Although treatment may slow the progression of kidney disease in Alport syndrome, there is no cure for the disorder and no treatment has thus far been shown to completely stop kidney decline. The rate of progression of kidney decline in individuals with Alport syndrome is highly variable. In many affected individuals kidney function eventually deteriorates to the point where dialysis or a kidney transplant is required.

Dialysis is a procedure in which a machine is used to perform some of the functions of the kidney — filtering waste products from the bloodstream, helping to control blood pressure, and helping to maintain proper levels of essential chemicals such as potassium. End-stage renal disease is not reversible so individuals will require lifelong dialysis treatment or a kidney transplant.

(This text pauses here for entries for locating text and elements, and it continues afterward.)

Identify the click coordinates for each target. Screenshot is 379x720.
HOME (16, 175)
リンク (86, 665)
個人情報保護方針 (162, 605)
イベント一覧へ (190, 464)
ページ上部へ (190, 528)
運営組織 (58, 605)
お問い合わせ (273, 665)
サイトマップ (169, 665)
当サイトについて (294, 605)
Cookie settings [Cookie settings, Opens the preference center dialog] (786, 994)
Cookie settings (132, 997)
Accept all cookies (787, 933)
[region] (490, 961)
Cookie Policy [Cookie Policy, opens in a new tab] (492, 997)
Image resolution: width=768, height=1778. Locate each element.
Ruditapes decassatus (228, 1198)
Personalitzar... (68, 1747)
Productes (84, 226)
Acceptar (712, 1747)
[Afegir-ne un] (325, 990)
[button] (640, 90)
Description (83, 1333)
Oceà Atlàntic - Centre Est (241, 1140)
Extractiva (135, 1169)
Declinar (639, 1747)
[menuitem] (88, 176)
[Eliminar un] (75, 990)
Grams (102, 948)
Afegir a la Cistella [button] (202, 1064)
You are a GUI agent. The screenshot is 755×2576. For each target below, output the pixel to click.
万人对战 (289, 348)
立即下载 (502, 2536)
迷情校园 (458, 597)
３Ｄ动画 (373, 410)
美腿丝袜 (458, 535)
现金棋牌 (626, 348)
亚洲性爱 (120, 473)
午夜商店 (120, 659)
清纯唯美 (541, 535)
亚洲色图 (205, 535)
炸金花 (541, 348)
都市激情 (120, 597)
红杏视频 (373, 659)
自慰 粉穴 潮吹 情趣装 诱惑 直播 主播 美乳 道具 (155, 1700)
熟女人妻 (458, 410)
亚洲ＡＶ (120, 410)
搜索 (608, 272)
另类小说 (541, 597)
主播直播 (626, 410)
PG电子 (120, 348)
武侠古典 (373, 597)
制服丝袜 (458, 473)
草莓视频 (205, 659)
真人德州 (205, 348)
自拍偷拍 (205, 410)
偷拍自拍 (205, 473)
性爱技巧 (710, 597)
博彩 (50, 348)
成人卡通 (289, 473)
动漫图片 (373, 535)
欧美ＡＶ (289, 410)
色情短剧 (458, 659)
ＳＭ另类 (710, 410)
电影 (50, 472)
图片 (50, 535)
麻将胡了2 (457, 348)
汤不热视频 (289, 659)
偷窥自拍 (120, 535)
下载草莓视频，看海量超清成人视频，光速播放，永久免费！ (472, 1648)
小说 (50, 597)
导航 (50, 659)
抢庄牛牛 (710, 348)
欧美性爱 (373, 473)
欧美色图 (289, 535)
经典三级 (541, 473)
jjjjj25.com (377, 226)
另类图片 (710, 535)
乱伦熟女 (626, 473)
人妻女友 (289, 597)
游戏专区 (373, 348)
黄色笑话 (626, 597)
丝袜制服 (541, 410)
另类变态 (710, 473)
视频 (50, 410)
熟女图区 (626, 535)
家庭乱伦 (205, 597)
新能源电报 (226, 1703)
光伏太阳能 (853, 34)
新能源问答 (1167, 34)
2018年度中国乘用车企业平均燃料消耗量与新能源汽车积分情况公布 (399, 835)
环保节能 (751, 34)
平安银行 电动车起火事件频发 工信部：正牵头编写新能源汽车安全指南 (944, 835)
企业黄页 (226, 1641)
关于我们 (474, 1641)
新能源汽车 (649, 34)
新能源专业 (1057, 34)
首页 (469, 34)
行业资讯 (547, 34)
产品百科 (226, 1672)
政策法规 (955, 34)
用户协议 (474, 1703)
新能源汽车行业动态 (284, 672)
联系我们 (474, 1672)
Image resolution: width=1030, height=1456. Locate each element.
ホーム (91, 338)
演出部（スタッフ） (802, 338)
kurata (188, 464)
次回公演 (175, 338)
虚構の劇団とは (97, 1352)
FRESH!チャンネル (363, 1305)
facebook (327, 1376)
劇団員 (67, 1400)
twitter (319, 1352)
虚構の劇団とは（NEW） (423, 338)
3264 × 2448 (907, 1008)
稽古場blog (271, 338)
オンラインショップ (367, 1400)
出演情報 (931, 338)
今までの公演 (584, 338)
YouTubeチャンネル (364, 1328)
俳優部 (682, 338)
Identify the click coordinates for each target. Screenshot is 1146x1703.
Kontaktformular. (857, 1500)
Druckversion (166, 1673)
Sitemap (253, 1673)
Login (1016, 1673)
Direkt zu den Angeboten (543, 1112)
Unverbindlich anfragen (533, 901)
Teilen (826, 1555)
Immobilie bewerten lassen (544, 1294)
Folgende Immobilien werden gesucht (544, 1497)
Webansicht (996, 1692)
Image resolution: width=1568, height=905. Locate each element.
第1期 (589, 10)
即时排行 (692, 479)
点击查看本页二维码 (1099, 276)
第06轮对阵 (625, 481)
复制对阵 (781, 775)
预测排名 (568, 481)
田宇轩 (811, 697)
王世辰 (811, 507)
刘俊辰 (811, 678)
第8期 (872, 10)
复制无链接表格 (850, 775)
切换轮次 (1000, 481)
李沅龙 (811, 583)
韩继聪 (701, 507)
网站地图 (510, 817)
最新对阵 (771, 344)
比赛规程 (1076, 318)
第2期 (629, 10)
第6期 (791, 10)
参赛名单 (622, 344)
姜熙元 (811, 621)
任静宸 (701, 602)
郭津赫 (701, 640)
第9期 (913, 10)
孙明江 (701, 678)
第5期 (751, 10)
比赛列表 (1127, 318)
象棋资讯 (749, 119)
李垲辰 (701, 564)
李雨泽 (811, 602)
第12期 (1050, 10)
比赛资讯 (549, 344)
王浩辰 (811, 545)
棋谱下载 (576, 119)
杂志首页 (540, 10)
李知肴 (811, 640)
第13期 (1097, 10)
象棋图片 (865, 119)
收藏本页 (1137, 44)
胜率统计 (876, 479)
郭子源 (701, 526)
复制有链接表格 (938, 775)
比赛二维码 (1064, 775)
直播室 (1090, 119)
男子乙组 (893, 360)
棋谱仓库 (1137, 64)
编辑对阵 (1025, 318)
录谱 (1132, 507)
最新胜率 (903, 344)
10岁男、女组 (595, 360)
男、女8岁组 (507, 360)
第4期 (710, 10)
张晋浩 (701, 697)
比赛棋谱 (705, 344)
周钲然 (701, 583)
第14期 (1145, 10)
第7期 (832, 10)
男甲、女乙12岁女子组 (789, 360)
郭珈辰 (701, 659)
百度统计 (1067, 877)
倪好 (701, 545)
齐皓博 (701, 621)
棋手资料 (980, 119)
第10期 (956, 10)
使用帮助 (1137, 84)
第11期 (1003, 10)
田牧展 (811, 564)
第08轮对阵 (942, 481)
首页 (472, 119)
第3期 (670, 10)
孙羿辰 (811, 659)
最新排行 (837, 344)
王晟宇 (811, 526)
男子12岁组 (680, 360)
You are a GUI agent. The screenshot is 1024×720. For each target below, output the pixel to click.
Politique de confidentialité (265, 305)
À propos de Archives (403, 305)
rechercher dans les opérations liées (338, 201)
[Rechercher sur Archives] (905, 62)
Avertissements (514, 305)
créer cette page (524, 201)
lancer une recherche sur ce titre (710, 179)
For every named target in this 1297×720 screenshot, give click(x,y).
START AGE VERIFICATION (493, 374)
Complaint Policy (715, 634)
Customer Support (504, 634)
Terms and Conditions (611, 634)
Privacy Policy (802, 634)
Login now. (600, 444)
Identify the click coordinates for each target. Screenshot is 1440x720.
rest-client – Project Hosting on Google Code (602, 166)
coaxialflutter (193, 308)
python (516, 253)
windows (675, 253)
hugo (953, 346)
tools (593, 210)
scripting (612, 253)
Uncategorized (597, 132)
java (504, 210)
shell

A kidney transplant is preferred for individuals with Alport syndrome over dialysis and has generally been associated with excellent outcomes in treating affected individuals. Some individuals with Alport syndrome will require a kidney transplant in adolescence or the teen-age years, while others may not require a transplant until they are in their 40s or 50s. Most females with XLAS and some individuals will ADAS syndrome never require a transplant. If a kidney transplant is indicated, great care must be taken in selecting living-related kidney donors to ensure that affected individuals are not chosen. Alport syndrome does not recur in kidney transplants. However, about 3% or less of transplanted Alport patients make antibodies to the normal collagen IV proteins in the transplanted kidney, causing severe inflammation of the transplant (anti-GBM nephritis).

Specific symptoms associated with Alport syndrome are treated by routine, accepted guidelines. For example, hearing aids are used to treat hearing loss when appropriate. Hearing aids are usually effective in people with Alport syndrome because they do not lose the ability to distinguish the various sounds of speech from each other another, as long as the sounds are amplified. Surgery to remove cataracts is performed when necessary.